As for advice, its not specific to bass,and similiar to what Mr Morello said, I believe its from an old Larry Lalonde interview, when he was talking about being taught by Joe Satriani...

It's just wood and strings, there are rules,but most can be broken,and sometimes the wrong note is the best note...

Ler then goes on to state that perhaps he follows the last bit too much
Quote by the humanity
I'm just joking Moog. you know nothing can tear our friendship apart, not even the fact we are miles apart, I am right there beside you, yelling, "Chug it, ya little wimp!"
#18
Quote by Deliriumbassist
Learn drum theory and listen to vocalists.


This, i think, is the best one yet. I fiddle with drums and my bass playing has gotten so much better because of it.
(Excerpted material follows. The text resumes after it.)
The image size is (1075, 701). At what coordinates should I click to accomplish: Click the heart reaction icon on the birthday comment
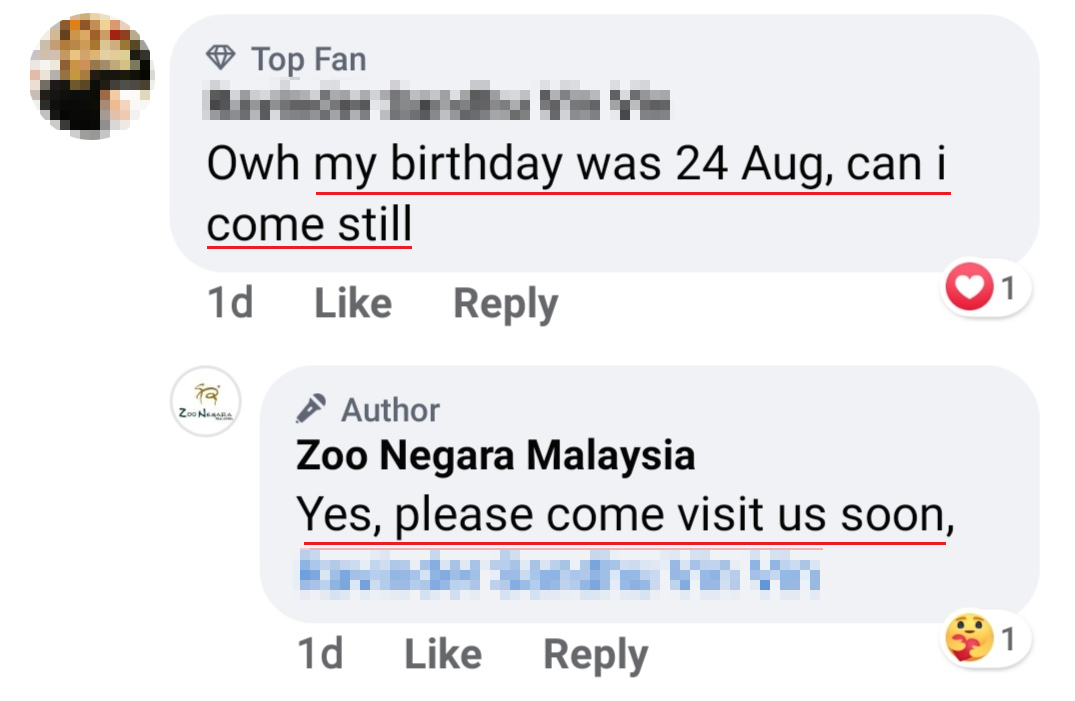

And now im starting to hum or sing my more melodic basslines as compared to the bump and thump of slap and pop.


That and playing with other people.
Last edited by Rapt at Mar 28, 2011,
#20
A couple: don't play fast to begin with and also agree with the post about what notes aren't played as as important as what are.

And when playing live: the most important note is the next one.